━━━ SUPPLIED ENTRIES
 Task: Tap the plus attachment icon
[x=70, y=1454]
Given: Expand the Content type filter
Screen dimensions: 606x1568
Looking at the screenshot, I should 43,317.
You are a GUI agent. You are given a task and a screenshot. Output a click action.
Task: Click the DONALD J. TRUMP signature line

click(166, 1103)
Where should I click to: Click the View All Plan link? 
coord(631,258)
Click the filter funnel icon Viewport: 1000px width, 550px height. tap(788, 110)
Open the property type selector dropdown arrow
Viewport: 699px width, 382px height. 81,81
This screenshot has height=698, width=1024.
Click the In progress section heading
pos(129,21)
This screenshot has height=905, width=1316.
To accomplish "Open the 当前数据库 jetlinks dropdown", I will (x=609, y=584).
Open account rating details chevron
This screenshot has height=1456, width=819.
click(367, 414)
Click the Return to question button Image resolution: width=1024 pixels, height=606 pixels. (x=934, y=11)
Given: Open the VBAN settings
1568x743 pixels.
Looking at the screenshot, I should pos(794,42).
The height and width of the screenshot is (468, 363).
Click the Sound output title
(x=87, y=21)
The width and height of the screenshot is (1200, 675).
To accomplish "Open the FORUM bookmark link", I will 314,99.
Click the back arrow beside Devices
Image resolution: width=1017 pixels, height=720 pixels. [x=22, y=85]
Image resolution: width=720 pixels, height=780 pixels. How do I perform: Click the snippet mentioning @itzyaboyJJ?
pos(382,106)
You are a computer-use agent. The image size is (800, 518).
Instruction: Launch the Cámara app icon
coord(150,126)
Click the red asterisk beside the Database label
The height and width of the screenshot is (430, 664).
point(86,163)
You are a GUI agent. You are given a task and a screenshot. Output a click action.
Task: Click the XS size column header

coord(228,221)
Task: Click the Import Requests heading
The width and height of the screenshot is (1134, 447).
━━━━━━
Express the lines from the one with "Open the property" up to and including the last line of the records as a numbered list, leaving out blank lines.

1. Open the property type selector dropdown arrow
2. Viewport: 699px width, 382px height. 81,81
3. This screenshot has height=698, width=1024.
4. Click the In progress section heading
5. pos(129,21)
6. This screenshot has height=905, width=1316.
7. To accomplish "Open the 当前数据库 jetlinks dropdown", I will (x=609, y=584).
8. Open account rating details chevron
9. This screenshot has height=1456, width=819.
10. click(367, 414)
11. Click the Return to question button Image resolution: width=1024 pixels, height=606 pixels. (x=934, y=11)
12. Given: Open the VBAN settings
13. 1568x743 pixels.
14. Looking at the screenshot, I should pos(794,42).
15. The height and width of the screenshot is (468, 363).
16. Click the Sound output title
17. (x=87, y=21)
18. The width and height of the screenshot is (1200, 675).
19. To accomplish "Open the FORUM bookmark link", I will 314,99.
20. Click the back arrow beside Devices
21. Image resolution: width=1017 pixels, height=720 pixels. [x=22, y=85]
22. Image resolution: width=720 pixels, height=780 pixels. How do I perform: Click the snippet mentioning @itzyaboyJJ?
23. pos(382,106)
24. You are a computer-use agent. The image size is (800, 518).
25. Instruction: Launch the Cámara app icon
26. coord(150,126)
27. Click the red asterisk beside the Database label
28. The height and width of the screenshot is (430, 664).
29. point(86,163)
30. You are a GUI agent. You are given a task and a screenshot. Output a click action.
31. Task: Click the XS size column header
32. coord(228,221)
33. Task: Click the Import Requests heading
34. The width and height of the screenshot is (1134, 447).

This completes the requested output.